### [Text provided]
******

The strikes started at the municipal level on Feb. 6 in Germany's southwestern state of Baden-Wuerttemberg, to protest against plans to lengthen working hours to 40 hours from 38.5 hours without any pay increase. Ver.di says it's prepared to strike for between four to six weeks to force local and regional authorities to roll back the plans.

Longer hours may result in 250,000 jobs being cut in the public sector and related administrative branches, Bsirske said. He also said longer hours would curb the number of apprenticeships for young people, lower their chances of being employed after training, bring about a deterioration in working conditions and result in lower wages for part-time workers.

Some 20,000 of the 22,000 workers polled across Hamburg, Schleswig-Holstein, Lower Saxony, North Rhineland-Westphalia, Rhineland-Palatinate, Baden-Wuerttemberg, Bavaria, Saarland and Saxony will join the strike, the first public-sector walkout in 14 years, said Bsirske.

******

### [Data entries]

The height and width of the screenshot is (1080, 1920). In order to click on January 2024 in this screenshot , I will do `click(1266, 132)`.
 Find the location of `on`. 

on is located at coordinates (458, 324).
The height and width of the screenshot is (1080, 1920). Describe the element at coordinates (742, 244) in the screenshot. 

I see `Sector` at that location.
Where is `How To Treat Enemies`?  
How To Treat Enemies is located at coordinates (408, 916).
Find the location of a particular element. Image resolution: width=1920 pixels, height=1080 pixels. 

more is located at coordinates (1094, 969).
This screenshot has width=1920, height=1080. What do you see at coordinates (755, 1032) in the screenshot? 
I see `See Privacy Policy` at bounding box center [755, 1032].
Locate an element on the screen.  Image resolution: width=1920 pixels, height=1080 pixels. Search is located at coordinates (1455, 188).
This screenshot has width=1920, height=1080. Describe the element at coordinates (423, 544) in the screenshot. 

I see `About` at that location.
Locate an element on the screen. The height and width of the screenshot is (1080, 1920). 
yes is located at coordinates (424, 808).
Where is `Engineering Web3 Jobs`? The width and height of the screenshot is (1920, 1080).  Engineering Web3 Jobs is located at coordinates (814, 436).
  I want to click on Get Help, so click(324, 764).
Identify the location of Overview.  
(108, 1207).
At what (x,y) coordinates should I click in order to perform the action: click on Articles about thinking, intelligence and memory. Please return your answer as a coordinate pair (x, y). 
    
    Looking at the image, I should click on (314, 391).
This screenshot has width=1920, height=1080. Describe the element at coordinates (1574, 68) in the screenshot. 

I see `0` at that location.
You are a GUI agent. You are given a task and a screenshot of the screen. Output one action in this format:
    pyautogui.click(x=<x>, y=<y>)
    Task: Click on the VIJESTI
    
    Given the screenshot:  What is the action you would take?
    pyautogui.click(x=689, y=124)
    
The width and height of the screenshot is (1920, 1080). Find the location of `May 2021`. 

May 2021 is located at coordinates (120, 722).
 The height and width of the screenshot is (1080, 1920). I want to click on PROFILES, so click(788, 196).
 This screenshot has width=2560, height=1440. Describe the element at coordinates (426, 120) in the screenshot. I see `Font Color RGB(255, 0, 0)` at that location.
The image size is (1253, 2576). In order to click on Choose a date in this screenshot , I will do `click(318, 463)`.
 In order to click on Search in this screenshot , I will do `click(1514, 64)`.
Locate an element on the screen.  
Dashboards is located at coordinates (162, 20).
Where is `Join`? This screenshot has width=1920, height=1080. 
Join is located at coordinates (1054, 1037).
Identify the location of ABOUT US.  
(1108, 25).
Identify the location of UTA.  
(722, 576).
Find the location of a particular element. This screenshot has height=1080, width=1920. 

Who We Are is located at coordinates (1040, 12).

******

### [Required task 1]
Please print the records again word for word, starting with the line that contains "Find the location of a particular element. Image" and going on through the line that contains "Looking at the".
### [Required task 2]
Carry on the account of the German public-sector strike from its final sentence.

### [Exercise result 1]
Find the location of a particular element. Image resolution: width=1920 pixels, height=1080 pixels. 

more is located at coordinates (1094, 969).
This screenshot has width=1920, height=1080. What do you see at coordinates (755, 1032) in the screenshot? 
I see `See Privacy Policy` at bounding box center [755, 1032].
Locate an element on the screen.  Image resolution: width=1920 pixels, height=1080 pixels. Search is located at coordinates (1455, 188).
This screenshot has width=1920, height=1080. Describe the element at coordinates (423, 544) in the screenshot. 

I see `About` at that location.
Locate an element on the screen. The height and width of the screenshot is (1080, 1920). 
yes is located at coordinates (424, 808).
Where is `Engineering Web3 Jobs`? The width and height of the screenshot is (1920, 1080).  Engineering Web3 Jobs is located at coordinates (814, 436).
  I want to click on Get Help, so click(324, 764).
Identify the location of Overview.  
(108, 1207).
At what (x,y) coordinates should I click in order to perform the action: click on Articles about thinking, intelligence and memory. Please return your answer as a coordinate pair (x, y). 
    
    Looking at the image, I should click on (314, 391).

### [Exercise result 2]
Strike Fund

Hagen Lesch, a wage expert at the Cologne-based IW economic institute, said by telephone that Ver.di will be able to strike ``for some time'' as the union has accumulated between 115 million euros ($138 million) and 150 million euros in funds over the last 14 years to finance possible strikes. The effect of the stoppages on Germany's economy ``may be limited,'' he added.

Local and regional authorities are pressing for longer working hours without higher pay to cut costs and help lower a budget deficit that has violated European Union limits since 2002.

German business groups said on Feb. 7 that the strike would hurt growth, and argued that the measures unions are protesting were the best way to lower wage costs and boost employment.